Une nouvelle étude théorique menée par des chercheurs de l'Université de Chicago et du Laboratoire national d'Argonne a identifié les mécanismes microscopiques par lesquels les surfaces de diamant affectent la cohérence quantique des défauts des -centres de lacunes (NV) d'azote-dans le diamant qui sont à la base de certains des capteurs quantiques les plus sensibles d'aujourd'hui. L'étude est parue dansDocuments d'examen physiqueet a été sélectionné pour être un article de suggestion des éditeurs.
"Un défi de longue date consiste à comprendre pourquoi les centres NV peu profonds perdent si rapidement leur cohérence", a déclaré Giulia Galli, professeur à la Pritzker School of Molecular Engineering de l'Université de Chicago (UChicago PME) et scientifique principale au Argonne National Laboratory. "En combinant des modèles de surface fondés sur les premiers principes avec des simulations de dynamique quantique, nous avons compris que le coupable de la décohérence n'est pas seulement les spins qui vivent sur la surface du diamant, mais aussi la manière dont ils se déplacent : le bruit de surface est dynamique."
Les résultats de l'étude fournissent des lignes directrices claires-basées sur la physique pour l'ingénierie des surfaces de diamant qui aident à préserver la cohérence quantique, une exigence clé pour la détection quantique et les technologies émergentes de l'information quantique.

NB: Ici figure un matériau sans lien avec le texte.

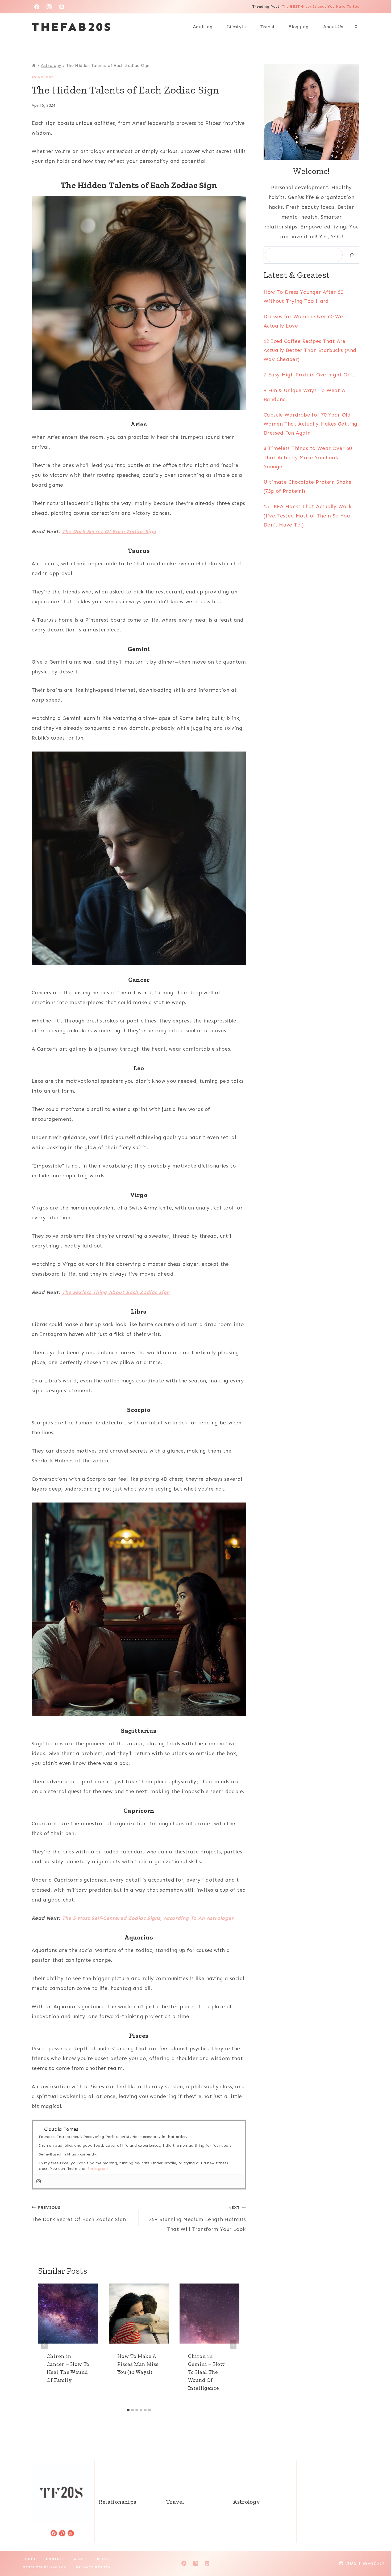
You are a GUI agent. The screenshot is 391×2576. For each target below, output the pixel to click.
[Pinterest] (62, 7)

Les centres NV sont des défauts à l'échelle atomique-dans le diamant dont les états de spin quantique peuvent être initialisés, contrôlés et lus optiquement à température ambiante. Lorsqu'ils sont placés à proximité d'une surface de diamant, les centres NV peuvent détecter des signaux magnétiques et électriques extrêmement faibles provenant de molécules, de matériaux et de systèmes biologiques. Pourtant, cette proximité les expose également à des bruits liés à la surface, tels que des défauts paramagnétiques fluctuants et des bruits de charge ou de champ électrique, qui dégradent rapidement leur cohérence quantique et limitent les performances des capteurs.
"Dans la littérature, les origines du bruit de surface ont souvent été appelées" spins X "ou" spins sombres ", car la nature microscopique précise du bruit n'a pas été comprise et il peut provenir de sites optiquement inactifs", a déclaré UChicago PME Ph.D. candidat Jonah Nagura, auteur principal de l’étude. "Notre recherche aide à identifier exactement ce qui est bruyant à la surface et ouvre la voie à l'élimination du bruit afin de pouvoir créer des capteurs quantiques plus avancés et plus puissants."
Dans ce travail, les chercheurs ont combiné des modèles atomistiques de surfaces de diamant basés sur la théorie fonctionnelle de la densité-avec des simulations avancées de décohérence quantique pour identifier et isoler les mécanismes dominants du bruit de surface.
"Pendant le processus de fabrication de surfaces en diamant pour les applications de détection, des défauts de surface indésirables peuvent être créés, notamment ce que nous appelons des liaisons pendantes", a déclaré Nagura. "Certains de ces défauts peuvent héberger des électrons non appariés, des spins paramagnétiques qui fluctuent dans le temps et génèrent un bruit magnétique qui perturbe le centre NV. Ce bruit peut réduire la cohérence du NV et obscurcir les faibles signaux cibles que l'on souhaite mesurer."
L'étude montre que la manière dont la surface est chimiquement terminée a un impact profond sur la cohérence NV. Les calculs de Nagura ont montré que les surfaces terminées par de l'oxygène- et de l'azote-préservent en grande partie une cohérence globale proche de-même pour les centres NV situés à seulement quelques nanomètres sous la surface. En revanche, les surfaces terminées par de l'hydrogène- et du fluor-introduisent un bruit magnétique lié à la surface-beaucoup plus fort, ce qui réduit considérablement les temps de cohérence.
"Cependant, même si la chimie des terminaisons et l'orientation des facettes sont importantes, nous avons constaté que ce sont la relaxation et les sauts électroniques de surface qui dominent la cohérence des NV peu profonds", a déclaré Nagura.
"Les spins électroniques présents à la surface interagissent avec les mêmes impulsions laser que celles utilisées pour manipuler et lire le centre NV. La lumière laser peut entraîner des changements dans l'état de charge de surface, provoquant le saut d'électrons non appariés entre différents sites atomiques. Ce mouvement produit des champs magnétiques supplémentaires variables dans le temps qui génèrent à leur tour un bruit supplémentaire. "
En identifiant les canaux de bruit microscopiques dominants, l'étude fournit une feuille de route pour l'amélioration des dispositifs quantiques basés sur NV-, avec des implications directes pour la détection quantique et le traitement de l'information.
"Une fois que nous avons pris en compte le mouvement des électrons à la surface, la théorie et l'expérience s'alignent enfin", a déclaré Nagura.